**Your objective:** Would you output, exactly as written, the line with "Viewport: 2156px width, 1712px" and all lines after it to the end of the data below, and no others?

**Entries provided:**
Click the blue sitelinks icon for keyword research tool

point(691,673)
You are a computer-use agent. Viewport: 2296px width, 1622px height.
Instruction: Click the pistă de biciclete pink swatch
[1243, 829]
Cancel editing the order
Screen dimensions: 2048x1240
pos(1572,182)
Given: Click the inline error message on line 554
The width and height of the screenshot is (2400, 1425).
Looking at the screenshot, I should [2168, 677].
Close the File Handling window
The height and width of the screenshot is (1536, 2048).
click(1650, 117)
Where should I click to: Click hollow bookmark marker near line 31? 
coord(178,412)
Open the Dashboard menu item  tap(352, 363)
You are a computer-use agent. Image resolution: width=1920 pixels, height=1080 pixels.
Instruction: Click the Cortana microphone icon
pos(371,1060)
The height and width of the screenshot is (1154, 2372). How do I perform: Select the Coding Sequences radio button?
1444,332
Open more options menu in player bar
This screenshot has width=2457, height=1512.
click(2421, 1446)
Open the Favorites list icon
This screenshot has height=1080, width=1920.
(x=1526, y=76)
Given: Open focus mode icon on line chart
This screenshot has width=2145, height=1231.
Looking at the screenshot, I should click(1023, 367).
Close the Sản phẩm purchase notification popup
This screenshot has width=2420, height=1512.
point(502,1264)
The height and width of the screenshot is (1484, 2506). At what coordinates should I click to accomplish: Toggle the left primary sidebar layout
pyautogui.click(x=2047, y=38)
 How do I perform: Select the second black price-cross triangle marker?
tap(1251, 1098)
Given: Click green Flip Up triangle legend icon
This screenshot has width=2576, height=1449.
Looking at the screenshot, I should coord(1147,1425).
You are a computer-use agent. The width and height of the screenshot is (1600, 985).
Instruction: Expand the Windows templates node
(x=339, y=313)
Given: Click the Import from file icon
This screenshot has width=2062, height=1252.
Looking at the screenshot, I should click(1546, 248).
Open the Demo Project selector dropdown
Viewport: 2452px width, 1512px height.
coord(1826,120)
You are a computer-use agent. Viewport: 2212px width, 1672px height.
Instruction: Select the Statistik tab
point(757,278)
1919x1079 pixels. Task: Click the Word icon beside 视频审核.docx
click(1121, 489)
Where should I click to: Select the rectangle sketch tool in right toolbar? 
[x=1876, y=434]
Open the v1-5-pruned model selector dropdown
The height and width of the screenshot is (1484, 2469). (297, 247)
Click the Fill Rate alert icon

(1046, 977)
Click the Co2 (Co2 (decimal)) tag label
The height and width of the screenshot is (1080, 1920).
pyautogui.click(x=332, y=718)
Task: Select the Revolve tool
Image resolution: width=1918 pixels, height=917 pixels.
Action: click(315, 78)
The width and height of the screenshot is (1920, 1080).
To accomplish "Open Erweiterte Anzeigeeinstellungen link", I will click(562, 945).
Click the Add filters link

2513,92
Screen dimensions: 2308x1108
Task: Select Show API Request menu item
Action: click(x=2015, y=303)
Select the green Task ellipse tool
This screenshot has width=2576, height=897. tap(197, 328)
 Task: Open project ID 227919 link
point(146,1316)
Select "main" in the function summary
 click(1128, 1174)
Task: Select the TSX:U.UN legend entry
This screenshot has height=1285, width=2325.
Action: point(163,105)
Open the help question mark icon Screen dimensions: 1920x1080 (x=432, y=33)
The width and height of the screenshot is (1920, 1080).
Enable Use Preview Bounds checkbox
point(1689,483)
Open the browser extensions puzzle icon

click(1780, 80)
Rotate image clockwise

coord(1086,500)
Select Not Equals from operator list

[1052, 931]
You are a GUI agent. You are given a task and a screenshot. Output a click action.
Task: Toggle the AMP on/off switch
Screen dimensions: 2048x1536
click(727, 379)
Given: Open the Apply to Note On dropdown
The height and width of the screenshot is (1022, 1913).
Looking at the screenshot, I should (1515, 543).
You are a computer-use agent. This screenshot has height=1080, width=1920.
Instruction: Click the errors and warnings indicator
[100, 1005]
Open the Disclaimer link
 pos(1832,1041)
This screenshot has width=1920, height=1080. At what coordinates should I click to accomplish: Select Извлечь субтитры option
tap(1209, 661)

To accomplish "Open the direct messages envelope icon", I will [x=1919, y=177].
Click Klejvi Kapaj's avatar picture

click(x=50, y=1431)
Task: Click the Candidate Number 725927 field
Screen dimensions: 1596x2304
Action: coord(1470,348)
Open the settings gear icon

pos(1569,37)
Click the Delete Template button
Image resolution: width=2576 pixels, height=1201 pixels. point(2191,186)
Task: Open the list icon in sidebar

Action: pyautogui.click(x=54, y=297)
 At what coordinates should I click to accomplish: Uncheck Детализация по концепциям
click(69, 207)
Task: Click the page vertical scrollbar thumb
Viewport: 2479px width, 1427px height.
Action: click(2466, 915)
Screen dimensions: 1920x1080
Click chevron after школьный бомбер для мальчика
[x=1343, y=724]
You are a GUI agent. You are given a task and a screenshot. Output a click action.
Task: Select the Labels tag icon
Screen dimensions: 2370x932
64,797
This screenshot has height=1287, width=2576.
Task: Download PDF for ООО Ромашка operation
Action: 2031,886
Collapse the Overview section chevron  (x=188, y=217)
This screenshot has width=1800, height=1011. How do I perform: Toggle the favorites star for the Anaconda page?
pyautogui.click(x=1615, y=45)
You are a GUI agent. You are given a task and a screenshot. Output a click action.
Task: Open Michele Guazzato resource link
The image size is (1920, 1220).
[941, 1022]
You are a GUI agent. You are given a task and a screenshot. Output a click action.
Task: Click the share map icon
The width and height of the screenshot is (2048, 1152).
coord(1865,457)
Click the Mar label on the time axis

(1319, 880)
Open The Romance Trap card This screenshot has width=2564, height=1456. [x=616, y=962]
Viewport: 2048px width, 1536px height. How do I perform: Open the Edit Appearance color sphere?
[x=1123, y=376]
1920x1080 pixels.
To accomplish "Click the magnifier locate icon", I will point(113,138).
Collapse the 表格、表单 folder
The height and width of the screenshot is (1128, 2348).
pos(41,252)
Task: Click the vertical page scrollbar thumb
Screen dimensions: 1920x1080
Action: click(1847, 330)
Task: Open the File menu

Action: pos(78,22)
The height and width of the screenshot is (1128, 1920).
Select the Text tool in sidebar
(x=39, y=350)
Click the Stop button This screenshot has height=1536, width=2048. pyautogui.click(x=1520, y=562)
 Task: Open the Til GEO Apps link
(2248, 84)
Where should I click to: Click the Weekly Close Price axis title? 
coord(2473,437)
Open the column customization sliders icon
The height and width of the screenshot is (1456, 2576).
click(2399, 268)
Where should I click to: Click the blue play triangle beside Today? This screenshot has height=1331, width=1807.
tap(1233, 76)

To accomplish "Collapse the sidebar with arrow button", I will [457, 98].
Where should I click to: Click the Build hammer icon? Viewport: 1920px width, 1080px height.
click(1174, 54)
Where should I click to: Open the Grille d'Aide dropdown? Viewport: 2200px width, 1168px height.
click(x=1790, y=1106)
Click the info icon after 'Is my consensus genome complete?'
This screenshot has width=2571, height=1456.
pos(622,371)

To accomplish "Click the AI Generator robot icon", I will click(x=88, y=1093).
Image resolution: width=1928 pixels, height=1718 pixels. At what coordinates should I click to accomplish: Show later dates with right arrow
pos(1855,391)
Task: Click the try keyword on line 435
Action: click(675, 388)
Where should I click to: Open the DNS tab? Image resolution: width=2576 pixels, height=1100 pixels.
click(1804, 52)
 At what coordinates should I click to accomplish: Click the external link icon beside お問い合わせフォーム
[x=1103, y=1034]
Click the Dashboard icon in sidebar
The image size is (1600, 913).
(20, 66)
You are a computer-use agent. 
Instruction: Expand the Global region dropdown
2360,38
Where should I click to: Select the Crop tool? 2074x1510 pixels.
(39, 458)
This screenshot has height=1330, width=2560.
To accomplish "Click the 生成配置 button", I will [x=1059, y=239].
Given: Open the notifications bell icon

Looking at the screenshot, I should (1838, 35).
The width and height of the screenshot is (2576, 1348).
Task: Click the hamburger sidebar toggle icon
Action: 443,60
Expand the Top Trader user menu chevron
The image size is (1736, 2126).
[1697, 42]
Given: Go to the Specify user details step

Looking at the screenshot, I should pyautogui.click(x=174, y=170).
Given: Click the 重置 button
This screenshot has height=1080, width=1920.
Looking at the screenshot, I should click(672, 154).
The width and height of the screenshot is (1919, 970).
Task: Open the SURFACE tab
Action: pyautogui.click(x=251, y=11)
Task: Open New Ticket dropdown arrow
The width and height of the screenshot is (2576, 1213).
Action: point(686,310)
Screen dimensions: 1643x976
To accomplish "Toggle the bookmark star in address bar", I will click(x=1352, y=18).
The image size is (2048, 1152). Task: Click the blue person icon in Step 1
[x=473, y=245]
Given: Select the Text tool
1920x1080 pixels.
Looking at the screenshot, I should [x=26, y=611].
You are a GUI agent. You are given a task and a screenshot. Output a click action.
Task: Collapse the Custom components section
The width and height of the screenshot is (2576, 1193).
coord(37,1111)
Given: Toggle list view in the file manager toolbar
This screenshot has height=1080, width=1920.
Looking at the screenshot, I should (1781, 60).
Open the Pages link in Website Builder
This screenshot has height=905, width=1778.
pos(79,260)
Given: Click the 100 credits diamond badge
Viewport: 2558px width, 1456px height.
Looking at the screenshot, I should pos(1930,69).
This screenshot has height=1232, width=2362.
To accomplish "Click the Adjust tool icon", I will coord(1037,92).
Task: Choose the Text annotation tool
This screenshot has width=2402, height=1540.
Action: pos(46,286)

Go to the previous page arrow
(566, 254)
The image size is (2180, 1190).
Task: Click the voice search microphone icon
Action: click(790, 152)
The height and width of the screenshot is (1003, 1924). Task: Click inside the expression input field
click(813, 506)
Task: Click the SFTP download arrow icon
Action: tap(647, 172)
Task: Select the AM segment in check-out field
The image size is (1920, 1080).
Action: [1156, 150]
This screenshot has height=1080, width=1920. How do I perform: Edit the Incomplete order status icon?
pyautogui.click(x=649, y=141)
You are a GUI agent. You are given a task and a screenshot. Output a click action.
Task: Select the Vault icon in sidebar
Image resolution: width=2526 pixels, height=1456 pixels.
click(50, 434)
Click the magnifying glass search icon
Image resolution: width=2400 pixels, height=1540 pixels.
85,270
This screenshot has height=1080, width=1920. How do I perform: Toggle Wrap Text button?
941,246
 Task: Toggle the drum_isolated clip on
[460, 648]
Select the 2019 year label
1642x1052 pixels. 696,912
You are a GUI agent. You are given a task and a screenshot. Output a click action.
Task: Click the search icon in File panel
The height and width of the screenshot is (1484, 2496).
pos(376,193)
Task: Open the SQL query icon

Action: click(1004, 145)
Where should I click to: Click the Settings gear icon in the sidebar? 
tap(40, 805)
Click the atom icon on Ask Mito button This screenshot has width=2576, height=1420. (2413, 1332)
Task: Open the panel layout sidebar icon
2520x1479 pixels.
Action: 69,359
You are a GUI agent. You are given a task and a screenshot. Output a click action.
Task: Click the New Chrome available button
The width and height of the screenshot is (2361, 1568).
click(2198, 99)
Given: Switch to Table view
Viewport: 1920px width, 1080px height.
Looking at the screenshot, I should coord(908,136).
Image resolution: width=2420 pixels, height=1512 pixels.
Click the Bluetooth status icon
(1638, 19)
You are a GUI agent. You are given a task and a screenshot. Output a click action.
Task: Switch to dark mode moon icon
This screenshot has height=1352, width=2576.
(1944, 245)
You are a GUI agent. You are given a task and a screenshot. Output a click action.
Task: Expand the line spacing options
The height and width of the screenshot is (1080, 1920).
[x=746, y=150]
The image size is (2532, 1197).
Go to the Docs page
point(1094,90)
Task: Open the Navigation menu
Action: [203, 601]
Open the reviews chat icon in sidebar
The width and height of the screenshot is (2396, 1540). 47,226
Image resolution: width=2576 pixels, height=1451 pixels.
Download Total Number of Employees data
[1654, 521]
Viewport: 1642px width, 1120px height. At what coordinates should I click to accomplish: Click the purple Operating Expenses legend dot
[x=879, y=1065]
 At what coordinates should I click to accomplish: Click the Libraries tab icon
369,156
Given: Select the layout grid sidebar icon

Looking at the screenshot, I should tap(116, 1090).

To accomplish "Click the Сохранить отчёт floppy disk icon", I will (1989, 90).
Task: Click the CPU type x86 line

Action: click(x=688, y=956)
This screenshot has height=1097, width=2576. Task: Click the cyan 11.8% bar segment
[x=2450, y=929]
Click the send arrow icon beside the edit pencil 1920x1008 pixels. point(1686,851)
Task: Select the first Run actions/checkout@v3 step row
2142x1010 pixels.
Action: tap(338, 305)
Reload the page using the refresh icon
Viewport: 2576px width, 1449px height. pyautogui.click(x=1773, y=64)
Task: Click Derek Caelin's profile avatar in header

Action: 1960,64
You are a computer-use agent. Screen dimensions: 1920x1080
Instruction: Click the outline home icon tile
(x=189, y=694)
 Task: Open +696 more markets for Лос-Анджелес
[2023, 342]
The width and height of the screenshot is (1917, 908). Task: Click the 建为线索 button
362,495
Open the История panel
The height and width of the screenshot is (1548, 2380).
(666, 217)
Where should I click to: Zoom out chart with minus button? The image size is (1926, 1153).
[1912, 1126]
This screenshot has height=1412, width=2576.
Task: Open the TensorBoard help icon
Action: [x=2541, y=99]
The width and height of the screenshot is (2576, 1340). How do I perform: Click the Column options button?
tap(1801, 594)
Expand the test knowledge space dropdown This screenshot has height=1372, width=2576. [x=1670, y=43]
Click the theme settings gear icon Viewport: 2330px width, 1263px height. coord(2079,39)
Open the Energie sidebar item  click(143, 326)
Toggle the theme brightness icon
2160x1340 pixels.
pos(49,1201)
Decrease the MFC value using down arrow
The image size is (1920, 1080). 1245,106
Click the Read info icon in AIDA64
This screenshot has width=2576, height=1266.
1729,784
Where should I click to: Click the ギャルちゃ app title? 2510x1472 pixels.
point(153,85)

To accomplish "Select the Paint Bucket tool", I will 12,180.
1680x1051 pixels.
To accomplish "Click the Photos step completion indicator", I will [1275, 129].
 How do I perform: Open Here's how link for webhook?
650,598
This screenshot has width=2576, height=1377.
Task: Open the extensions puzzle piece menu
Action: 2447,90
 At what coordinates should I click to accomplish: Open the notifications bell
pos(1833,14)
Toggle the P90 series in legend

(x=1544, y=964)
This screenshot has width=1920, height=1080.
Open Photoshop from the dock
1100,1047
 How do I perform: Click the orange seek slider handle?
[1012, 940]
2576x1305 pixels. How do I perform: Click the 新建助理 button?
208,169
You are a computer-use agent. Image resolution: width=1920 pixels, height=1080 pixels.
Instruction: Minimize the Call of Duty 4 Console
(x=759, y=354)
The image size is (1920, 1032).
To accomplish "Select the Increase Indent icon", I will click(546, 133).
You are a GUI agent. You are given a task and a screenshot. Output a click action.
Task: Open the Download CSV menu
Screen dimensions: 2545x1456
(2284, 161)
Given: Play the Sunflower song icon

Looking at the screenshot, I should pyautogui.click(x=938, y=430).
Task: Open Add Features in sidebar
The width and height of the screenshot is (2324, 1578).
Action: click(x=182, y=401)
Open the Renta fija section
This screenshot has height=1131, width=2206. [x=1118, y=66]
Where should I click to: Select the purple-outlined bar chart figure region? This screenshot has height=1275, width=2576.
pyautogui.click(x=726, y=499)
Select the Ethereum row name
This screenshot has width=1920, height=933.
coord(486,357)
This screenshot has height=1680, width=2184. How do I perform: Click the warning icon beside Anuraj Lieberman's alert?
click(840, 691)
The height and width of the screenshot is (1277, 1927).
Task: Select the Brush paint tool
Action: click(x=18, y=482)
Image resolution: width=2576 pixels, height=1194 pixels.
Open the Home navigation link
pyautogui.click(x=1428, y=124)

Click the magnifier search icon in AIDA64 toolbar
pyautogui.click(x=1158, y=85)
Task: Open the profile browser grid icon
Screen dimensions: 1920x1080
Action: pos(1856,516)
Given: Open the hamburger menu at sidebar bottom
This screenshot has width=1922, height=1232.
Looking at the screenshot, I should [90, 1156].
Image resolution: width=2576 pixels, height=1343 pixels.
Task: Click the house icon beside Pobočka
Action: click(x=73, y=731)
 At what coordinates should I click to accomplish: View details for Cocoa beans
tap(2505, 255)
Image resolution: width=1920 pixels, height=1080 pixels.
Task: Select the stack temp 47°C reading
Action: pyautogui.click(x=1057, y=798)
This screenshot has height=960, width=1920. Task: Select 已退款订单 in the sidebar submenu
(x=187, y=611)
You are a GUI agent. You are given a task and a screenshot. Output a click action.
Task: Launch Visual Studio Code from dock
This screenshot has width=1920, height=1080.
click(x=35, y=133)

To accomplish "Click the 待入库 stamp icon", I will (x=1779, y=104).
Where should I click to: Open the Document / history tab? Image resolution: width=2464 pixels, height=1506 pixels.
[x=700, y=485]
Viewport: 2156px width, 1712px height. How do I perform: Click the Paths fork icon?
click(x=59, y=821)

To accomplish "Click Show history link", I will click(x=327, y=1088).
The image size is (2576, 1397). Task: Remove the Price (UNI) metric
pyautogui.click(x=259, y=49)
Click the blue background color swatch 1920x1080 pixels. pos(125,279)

**Task output:**
Viewport: 2156px width, 1712px height. How do I perform: Click the Paths fork icon?
click(x=59, y=821)

To accomplish "Click Show history link", I will click(x=327, y=1088).
The image size is (2576, 1397). Task: Remove the Price (UNI) metric
pyautogui.click(x=259, y=49)
Click the blue background color swatch 1920x1080 pixels. pos(125,279)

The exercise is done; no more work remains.